[EXERCISE GOAL]
Each of the entries below should be written out exactly as it reads.

───── DATA LISTING ─────

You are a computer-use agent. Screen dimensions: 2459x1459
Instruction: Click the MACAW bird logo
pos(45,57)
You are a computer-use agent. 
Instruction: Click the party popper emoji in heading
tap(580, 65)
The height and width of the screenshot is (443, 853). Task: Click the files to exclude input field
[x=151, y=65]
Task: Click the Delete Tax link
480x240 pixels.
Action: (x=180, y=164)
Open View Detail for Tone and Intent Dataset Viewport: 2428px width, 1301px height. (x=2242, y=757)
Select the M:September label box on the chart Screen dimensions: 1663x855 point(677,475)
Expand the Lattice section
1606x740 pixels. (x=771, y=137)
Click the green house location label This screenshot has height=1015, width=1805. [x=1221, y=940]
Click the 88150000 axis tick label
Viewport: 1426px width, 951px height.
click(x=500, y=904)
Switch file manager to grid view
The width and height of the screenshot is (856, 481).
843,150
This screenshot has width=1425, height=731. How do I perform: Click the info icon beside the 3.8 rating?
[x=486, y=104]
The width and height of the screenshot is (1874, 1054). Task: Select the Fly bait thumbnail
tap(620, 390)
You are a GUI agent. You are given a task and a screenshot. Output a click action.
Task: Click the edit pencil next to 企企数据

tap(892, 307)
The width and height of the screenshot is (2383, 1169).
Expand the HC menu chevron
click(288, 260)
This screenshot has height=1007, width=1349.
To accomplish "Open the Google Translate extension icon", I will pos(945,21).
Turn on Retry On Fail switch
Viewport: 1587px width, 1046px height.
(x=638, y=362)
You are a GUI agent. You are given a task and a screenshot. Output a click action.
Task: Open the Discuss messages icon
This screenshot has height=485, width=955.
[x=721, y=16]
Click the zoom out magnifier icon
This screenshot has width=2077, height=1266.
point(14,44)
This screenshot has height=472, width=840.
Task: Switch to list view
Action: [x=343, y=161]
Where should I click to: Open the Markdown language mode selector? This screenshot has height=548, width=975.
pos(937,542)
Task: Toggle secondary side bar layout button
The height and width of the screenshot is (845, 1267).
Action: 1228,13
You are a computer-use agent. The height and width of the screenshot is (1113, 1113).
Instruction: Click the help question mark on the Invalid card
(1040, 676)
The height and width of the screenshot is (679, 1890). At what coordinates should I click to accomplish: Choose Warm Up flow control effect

─────

[SOLUTION TO THE PROBLEM]
You are a computer-use agent. Screen dimensions: 2459x1459
Instruction: Click the MACAW bird logo
pos(45,57)
You are a computer-use agent. 
Instruction: Click the party popper emoji in heading
tap(580, 65)
The height and width of the screenshot is (443, 853). Task: Click the files to exclude input field
[x=151, y=65]
Task: Click the Delete Tax link
480x240 pixels.
Action: (x=180, y=164)
Open View Detail for Tone and Intent Dataset Viewport: 2428px width, 1301px height. (x=2242, y=757)
Select the M:September label box on the chart Screen dimensions: 1663x855 point(677,475)
Expand the Lattice section
1606x740 pixels. (x=771, y=137)
Click the green house location label This screenshot has height=1015, width=1805. [x=1221, y=940]
Click the 88150000 axis tick label
Viewport: 1426px width, 951px height.
click(x=500, y=904)
Switch file manager to grid view
The width and height of the screenshot is (856, 481).
843,150
This screenshot has width=1425, height=731. How do I perform: Click the info icon beside the 3.8 rating?
[x=486, y=104]
The width and height of the screenshot is (1874, 1054). Task: Select the Fly bait thumbnail
tap(620, 390)
You are a GUI agent. You are given a task and a screenshot. Output a click action.
Task: Click the edit pencil next to 企企数据

tap(892, 307)
The width and height of the screenshot is (2383, 1169).
Expand the HC menu chevron
click(288, 260)
This screenshot has height=1007, width=1349.
To accomplish "Open the Google Translate extension icon", I will pos(945,21).
Turn on Retry On Fail switch
Viewport: 1587px width, 1046px height.
(x=638, y=362)
You are a GUI agent. You are given a task and a screenshot. Output a click action.
Task: Open the Discuss messages icon
This screenshot has height=485, width=955.
[x=721, y=16]
Click the zoom out magnifier icon
This screenshot has width=2077, height=1266.
point(14,44)
This screenshot has height=472, width=840.
Task: Switch to list view
Action: [x=343, y=161]
Where should I click to: Open the Markdown language mode selector? This screenshot has height=548, width=975.
pos(937,542)
Task: Toggle secondary side bar layout button
The height and width of the screenshot is (845, 1267).
Action: 1228,13
You are a computer-use agent. The height and width of the screenshot is (1113, 1113).
Instruction: Click the help question mark on the Invalid card
(1040, 676)
The height and width of the screenshot is (679, 1890). At what coordinates should I click to accomplish: Choose Warm Up flow control effect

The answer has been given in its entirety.